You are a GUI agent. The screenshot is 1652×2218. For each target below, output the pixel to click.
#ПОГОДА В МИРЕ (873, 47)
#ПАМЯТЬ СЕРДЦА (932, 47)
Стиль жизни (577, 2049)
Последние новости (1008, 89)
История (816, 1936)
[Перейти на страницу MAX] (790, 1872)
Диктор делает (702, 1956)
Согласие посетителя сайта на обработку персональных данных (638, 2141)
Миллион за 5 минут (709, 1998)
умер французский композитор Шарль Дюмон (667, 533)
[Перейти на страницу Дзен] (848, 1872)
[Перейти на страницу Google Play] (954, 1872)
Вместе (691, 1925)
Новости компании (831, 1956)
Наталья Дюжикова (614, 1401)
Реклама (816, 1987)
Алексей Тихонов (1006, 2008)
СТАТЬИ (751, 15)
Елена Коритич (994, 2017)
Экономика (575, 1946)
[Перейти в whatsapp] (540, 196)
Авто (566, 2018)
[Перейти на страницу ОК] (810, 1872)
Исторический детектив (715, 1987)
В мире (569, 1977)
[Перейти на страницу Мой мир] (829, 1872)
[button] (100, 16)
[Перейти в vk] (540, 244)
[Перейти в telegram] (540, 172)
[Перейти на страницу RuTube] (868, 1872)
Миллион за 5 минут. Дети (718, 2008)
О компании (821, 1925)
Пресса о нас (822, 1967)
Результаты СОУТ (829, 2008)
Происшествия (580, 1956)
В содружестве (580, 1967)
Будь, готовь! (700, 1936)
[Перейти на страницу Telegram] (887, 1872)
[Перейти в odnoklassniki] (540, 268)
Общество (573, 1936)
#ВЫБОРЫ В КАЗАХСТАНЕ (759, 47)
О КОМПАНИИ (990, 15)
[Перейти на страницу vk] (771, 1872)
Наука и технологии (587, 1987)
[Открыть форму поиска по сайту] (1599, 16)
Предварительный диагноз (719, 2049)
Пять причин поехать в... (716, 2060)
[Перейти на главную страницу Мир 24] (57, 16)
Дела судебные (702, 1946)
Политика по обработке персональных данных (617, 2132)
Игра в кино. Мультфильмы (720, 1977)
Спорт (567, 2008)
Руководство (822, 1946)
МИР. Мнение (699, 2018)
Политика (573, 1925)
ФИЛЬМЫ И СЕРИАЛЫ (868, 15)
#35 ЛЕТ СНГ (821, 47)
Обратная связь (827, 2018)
####
§ **What you should do**:
All lines from the one containing "Спорт (567, 2008)" to the end of the data above are to be set down exactly; no others belong in the answer.

§ **Finished exercise**:
Спорт (567, 2008)
Руководство (822, 1946)
МИР. Мнение (699, 2018)
Политика (573, 1925)
ФИЛЬМЫ И СЕРИАЛЫ (868, 15)
#35 ЛЕТ СНГ (821, 47)
Обратная связь (827, 2018)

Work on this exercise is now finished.